Bolsonaro passou parte de seu mandato lançando dúvidas sobre o sistema de votação totalmente eletrônico do Brasil – um sistema que ainda não recebeu uma única acusação de fraude credível em seus 27 anos de uso. Em várias ocasiões, ele sugeriu que não aceitaria a derrota nas urnas.
No segundo turno da eleição de outubro, o ex-capitão do exército de extrema-direita perdeu para Lula por uma margem estreita de pouco mais de dois milhões de votos. Após a divulgação dos resultados, Bolsonaro manteve um período de silêncio público. Até hoje, ele não admitiu explicitamente a derrota.
Mas os apoiadores de Bolsonaro foram às ruas em apoio ao presidente cessante, bloqueando as principais rodovias e pedindo um golpe militar.
O próprio Bolsonaro deixou o país no dia 30 de dezembro, uma semana antes do atentado em Brasília. Ele está hospedado em uma casa alugada na Flórida, no sudeste dos Estados Unidos.
Após o ataque de 8 de janeiro, a Polícia Federal do Brasil disse ter encontrado um projeto de decreto na casa de Anderson Torres, ex-ministro da Justiça de Bolsonaro.
Ele convocou um comitê liderado por militares para “analisar a integridade da eleição presidencial”. Se promulgada, também colocaria a capital em estado de emergência.
Torres, que foi preso, alegou ter recebido o documento de um público e que estava sendo tirado do contexto. Mas os críticos condenaram o documento como evidência de um golpe de extrema-direita.
“Acho difícil imaginar que um golpe teria ocorrido sem o apoio dos EUA”, disse Pagliarini, professor de história do Hampden-Sydney College. “Se Donald Trump estivesse na Casa Branca, a situação quase certamente teria sido muito diferente.”
A rebelião foi um batismo de fogo para o nascente governo Lula. Mas Pagliarini acredita que o ataque pode acabar pesando a favor de Lula.
“Você poderia argumentar que esta é a última coisa que Lula deseja neste estágio inicial de sua administração”, disse Pagliarini. “Mas há uma oportunidade nesta emergência.”
“A grande habilidade de Lula é ser capaz de mediar entre perspectivas divergentes, criando um consenso unificador a partir de interesses aparentemente inconciliáveis. Se ele puder mostrar isso aos brasileiros neste contexto turbulento, poderá lembrá-los de sua posição singular na política nacional.”
O analista do Brasil, Mario Sergio Lima, por sua vez, chamou a decisão de Lula de anunciar rapidamente uma intervenção federal no aparato de segurança pública de Brasília de “um golpe de mestre”.

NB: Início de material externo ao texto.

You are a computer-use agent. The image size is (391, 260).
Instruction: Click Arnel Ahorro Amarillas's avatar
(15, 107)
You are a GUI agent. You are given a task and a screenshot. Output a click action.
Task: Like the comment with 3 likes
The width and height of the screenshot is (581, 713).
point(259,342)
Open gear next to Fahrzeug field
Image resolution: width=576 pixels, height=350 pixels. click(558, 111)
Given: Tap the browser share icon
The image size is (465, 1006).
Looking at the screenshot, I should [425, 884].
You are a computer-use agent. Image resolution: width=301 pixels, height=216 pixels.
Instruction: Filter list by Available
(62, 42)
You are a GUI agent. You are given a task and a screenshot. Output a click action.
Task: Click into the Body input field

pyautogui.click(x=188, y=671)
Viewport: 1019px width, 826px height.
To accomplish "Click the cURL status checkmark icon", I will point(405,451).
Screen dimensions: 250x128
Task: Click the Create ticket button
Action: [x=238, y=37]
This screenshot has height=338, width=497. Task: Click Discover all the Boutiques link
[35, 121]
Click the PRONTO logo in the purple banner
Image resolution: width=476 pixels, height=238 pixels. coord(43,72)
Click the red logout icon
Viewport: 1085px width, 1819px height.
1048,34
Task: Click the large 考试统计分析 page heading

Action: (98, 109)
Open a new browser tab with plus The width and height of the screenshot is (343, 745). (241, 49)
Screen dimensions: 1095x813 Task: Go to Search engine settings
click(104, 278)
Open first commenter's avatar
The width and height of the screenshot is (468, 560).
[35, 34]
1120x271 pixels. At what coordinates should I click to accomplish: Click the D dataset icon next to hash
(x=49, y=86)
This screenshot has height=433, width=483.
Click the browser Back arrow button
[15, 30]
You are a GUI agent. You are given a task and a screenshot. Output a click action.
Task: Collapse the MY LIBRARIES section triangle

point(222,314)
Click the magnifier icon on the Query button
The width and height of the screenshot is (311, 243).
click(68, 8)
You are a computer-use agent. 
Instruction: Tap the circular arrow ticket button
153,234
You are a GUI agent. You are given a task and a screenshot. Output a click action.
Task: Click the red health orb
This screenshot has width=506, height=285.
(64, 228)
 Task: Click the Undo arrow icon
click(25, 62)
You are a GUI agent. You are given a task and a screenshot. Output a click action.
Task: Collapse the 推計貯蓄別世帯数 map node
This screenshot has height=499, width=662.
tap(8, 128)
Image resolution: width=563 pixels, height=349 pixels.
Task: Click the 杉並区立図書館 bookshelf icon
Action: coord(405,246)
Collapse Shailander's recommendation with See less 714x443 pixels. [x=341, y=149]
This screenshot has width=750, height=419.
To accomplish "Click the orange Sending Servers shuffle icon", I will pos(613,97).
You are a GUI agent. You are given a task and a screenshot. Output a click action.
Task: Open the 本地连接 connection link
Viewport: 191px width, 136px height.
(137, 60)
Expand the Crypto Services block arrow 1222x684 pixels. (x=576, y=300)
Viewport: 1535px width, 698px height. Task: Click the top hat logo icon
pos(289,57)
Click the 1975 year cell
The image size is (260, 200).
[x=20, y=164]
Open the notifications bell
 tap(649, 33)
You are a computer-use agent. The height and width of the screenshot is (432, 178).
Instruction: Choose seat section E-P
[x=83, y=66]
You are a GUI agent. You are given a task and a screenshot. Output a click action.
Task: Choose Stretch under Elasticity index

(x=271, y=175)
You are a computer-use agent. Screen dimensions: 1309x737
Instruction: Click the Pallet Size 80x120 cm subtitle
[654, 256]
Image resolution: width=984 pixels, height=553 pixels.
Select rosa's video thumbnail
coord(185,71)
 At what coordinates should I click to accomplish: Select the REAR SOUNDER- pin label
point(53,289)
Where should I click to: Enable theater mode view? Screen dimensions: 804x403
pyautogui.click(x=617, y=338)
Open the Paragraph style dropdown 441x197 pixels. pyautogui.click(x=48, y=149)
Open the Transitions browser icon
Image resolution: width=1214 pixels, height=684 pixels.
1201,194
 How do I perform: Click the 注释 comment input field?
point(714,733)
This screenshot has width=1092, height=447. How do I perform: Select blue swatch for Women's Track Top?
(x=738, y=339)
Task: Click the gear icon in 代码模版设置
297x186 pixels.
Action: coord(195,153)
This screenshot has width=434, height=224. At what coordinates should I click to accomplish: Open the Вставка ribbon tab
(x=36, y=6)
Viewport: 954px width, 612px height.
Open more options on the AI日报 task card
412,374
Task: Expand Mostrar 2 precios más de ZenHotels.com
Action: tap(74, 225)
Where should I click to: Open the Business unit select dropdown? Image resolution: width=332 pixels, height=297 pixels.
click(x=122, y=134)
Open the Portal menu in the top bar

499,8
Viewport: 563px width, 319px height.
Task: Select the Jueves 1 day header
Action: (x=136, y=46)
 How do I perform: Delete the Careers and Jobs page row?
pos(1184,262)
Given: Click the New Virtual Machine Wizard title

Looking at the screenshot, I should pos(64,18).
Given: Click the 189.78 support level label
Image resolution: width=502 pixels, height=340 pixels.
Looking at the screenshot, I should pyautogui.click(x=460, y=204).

“Ele poderia facilmente ter trazido os militares, mas isso os teria fortalecido”, disse Lima, aludindo ao fato de Bolsonaro manter laços estreitos com os militares. De fato, a lista dos presos por envolvimento no motim contém mais de uma dezena de militares ativos e aposentados.
O analista acrescentou que a situação pode até dar a Lula maior apoio no Congresso.
“Não estou dizendo que ele terá uma coalizão governista massiva, mas a maioria dos políticos, mesmo da oposição, procurará se distanciar de Bolsonaro”, disse Lima.
Do ponto de vista global, o professor de relações internacionais da FGV, Oliver Stuenkel, disse que a esmagadora maioria dos líderes mundiais se solidarizou com o governo Lula e seus esforços para processar os manifestantes, por medo de que ataques semelhantes possam ocorrer em outros lugares.
“A leitura internacional disso é que, quanto mais rigorosa for a resposta dos tribunais brasileiros, menor o risco de os ataques de 8 de janeiro inspirarem movimentos semelhantes em outros países”, disse Stuenkel.